ACTIVITY 3 (MONITORING AND EVALUATION)
FHI will strengthen technical skills around M&E for SACBC and the SRs through ongoing training and mentoring. FHI will compile, integrate and analyze existing and new data and will participate in the documenting of the OVC model of care to be conducted by USG. FHI will participate and provide ongoing comments in the development of the national DoSD M&E system and will ensure that the indicators required for the national database are included and collected by the SRs. FHI and SACBC will implement information verification procedures as part of regular site visits and will ensure that the M&E forms are translated into local languages in low-literacy areas.
ACTIVITY 4 (MAINSTREAMING GENDER)
In FY 2007 gender will form an integral part of the FABRIC program's activities. FHI will ensure that girls and boys are receiving equitable support and access to essential OVC services, especially education. Partners will work with male groups in their dioceses to mobilize the involvement of men as caregivers. Female child-headed households will receive special attention to ensure that the burden of care on them is decreased and that they continue to access education and to receive adequate mentoring and support. Communities will be mobilized to enforce OVC protection from exploitation and abuse and to mitigate against stigma and discrimination. Advocacy initiatives will also be conducted at the congregational level to ensure that the church is supportive and promotes the same messages to address gender inequities. FHI will link gender to sustainability efforts by improving access to training and resources for female primary and secondary caregivers. FHI will set-up a tracking system to ensure that equitable access to care and support is enhanced and that activities addressing gender inequities and child protection are recorded and reported.
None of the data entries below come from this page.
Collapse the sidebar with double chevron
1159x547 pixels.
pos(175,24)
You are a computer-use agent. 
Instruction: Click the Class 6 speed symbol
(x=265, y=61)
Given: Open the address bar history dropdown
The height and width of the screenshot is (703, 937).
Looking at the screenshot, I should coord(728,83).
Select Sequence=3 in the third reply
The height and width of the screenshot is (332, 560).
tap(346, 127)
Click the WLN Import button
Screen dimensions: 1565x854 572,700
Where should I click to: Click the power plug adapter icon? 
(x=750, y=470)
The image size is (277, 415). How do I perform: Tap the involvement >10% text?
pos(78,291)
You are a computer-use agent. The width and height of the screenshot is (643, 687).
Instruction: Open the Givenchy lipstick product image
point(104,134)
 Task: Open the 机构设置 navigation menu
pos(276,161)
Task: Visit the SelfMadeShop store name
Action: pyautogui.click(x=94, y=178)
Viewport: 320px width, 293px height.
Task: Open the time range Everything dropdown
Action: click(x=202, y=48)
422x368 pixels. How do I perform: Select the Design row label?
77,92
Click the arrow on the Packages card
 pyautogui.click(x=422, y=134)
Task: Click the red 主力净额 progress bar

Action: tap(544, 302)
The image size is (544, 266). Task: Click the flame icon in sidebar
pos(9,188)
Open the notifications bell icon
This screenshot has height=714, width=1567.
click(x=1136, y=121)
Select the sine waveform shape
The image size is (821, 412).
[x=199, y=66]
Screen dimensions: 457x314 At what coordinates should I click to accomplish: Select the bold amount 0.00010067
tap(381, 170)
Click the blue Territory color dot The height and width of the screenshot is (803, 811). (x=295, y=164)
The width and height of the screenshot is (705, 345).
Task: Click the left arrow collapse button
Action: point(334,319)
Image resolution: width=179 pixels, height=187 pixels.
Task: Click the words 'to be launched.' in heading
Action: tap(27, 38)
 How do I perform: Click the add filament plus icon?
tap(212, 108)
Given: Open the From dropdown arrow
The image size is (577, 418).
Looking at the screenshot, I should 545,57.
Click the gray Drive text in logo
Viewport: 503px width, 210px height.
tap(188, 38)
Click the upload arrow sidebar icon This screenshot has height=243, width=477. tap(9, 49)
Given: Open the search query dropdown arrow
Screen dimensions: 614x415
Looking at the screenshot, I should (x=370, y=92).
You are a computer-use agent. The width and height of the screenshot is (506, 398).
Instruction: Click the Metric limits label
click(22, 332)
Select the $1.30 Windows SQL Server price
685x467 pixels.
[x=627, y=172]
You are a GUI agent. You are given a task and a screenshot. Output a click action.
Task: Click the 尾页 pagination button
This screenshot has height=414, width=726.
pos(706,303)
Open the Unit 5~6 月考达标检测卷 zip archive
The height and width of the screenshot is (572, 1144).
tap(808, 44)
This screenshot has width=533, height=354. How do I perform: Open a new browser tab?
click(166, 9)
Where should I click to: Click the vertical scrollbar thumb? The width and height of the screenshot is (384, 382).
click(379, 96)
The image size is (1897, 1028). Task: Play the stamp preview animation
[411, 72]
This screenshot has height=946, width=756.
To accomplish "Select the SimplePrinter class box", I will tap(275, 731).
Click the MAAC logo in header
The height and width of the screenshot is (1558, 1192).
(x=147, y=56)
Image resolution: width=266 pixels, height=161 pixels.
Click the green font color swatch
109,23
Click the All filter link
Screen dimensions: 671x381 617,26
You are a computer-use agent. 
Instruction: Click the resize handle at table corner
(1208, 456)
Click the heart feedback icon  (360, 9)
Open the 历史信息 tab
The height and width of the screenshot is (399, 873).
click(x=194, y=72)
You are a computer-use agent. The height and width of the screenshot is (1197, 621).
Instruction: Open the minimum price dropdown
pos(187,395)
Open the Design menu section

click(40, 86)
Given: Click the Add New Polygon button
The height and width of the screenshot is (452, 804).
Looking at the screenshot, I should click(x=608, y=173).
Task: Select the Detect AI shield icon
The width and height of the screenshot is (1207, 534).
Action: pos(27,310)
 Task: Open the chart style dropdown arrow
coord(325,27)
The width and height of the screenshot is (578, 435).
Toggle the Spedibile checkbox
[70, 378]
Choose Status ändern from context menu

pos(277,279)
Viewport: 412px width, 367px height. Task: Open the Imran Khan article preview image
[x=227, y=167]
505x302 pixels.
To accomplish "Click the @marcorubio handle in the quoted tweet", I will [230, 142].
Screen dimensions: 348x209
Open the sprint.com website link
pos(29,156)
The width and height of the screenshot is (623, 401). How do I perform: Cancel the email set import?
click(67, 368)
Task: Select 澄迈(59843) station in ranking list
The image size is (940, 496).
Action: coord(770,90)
Improve reach (# of OVC) and coverage (# of geographic regions) in 14 sites across 8 provinces; Strengthen the capacity of SACBC and its SRs to effectively coordinate and sustain programs at the local level; Enhance skills and knowledge of caregivers through training in OVC technical areas; Improve the FABRIC M&E system and align with the DSD national system and indicators through quality assessment and improvement; Equitable access to care and support and resources for male and female OVC; Increase in the number of male caregivers trained and mentored to care for OVC; Establish linkages to income generation service providers and training opportunities for SRs and families caring for OVC; and Increased awareness and community mobilization against gender-based violence and child abuse.
Through these activities, FHI will assist PEPFAR to achieve its goal of caring for 10 million people, including OVC. By the end of the third quarter of FY 2006, FHI had directly reached over 2,915 OVC with a minimum of 3 services and a another 2,258 OVC indirectly.